Y, sin embargo, incluso cuando escribo estas palabras, soy consciente de la contradicción: estoy escribiendo en inglés. No porque crea que es superior, sino porque no tengo acceso a plataformas y visibilidad en árabe, mi propio idioma. Esto también es parte del problema. Las mismas estructuras a través de las cuales nos expresamos están formadas por jerarquías coloniales de lenguaje y poder.
También entiendo que una perspectiva como la mía (hablada desde el oeste) puede encontrarse con escepticismo o incluso resistencia en el hogar. Eso es justo. La distancia puede crear distorsión. El privilegio es real. Una crítica desde lejos puede sentirse separada. Pero espero que esto no se lea como juicio, sino como una ofrenda, una reflexión. Una conversación entre los seres todavía tratando de desenredar las contradicciones de pertenencia, expresión y autoridad cultural.

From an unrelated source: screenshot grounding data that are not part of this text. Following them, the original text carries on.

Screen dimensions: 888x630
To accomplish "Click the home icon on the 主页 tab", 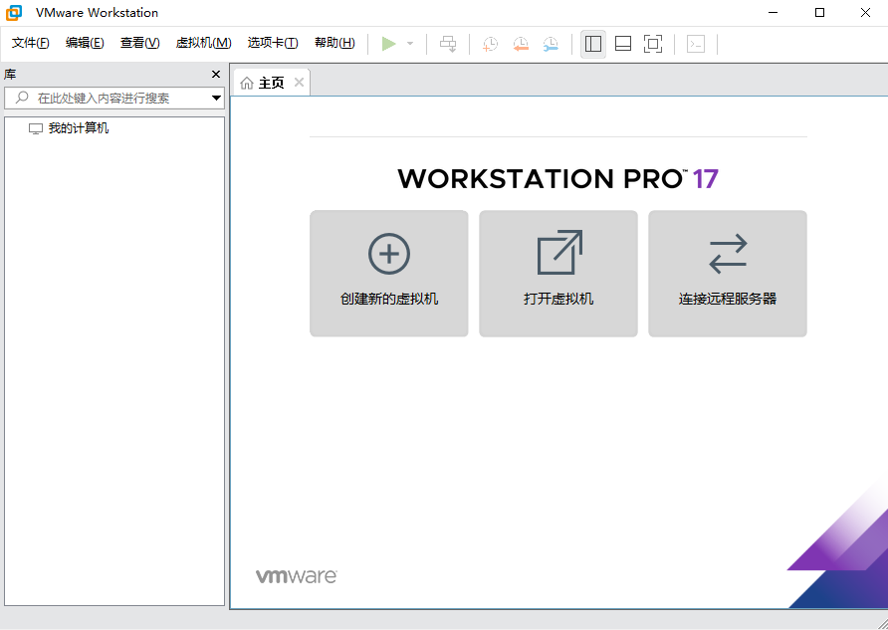I will point(246,83).
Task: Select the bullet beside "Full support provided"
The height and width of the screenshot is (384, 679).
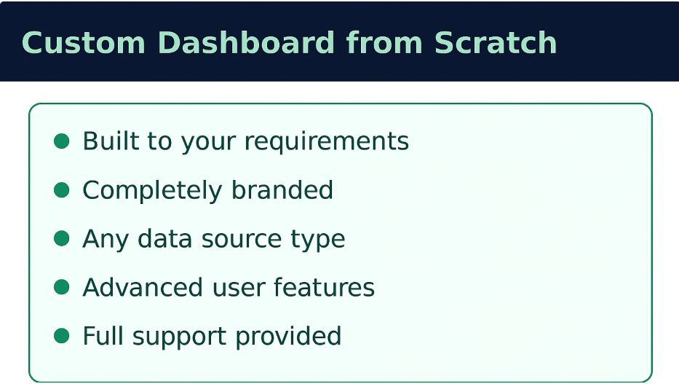Action: (62, 337)
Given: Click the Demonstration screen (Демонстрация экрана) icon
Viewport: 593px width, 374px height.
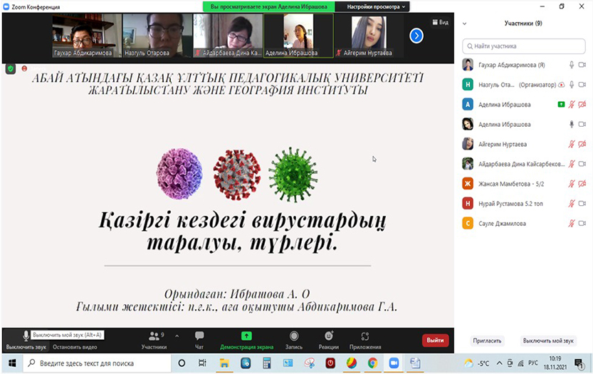Looking at the screenshot, I should (246, 336).
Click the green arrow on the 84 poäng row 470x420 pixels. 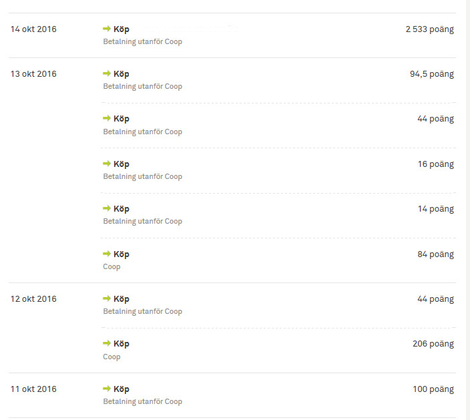click(106, 254)
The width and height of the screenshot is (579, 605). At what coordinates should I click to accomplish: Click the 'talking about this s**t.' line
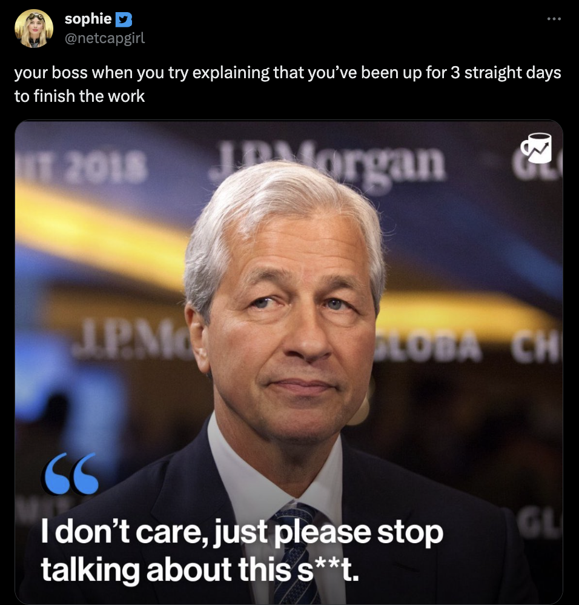[200, 569]
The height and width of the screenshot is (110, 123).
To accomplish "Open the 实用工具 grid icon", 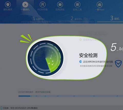I will 77,4.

La descolonización del conocimiento no es una sola actividad; Es una práctica de toda la vida. Exige incomodidad, humildad y vigilancia constante. Pero comienza con la notificación. Corriendo: ¿De qué voz estoy usando? ¿De quién es el idioma? ¿De quién es el marco?
Mi propio despertar vino lentamente, conformado por la experiencia y el privilegio. Pero nunca es demasiado tarde para comenzar. Y para el futuro del teatro iraquí y para el paisaje más amplio de la producción cultural árabe, no debemos comenzar imitando, sino atreviéndonos a inventar.
Esta publicación fue escrita por Amir al-Azraki.
Las opiniones expresadas aquí pertenecen al autor y no reflejan necesariamente nuestras opiniones y opiniones.
La versión completa del artículo descolonizando el teatro iraquí: por qué necesitamos dejar de citar a Occidente está disponible en The Theatre Times.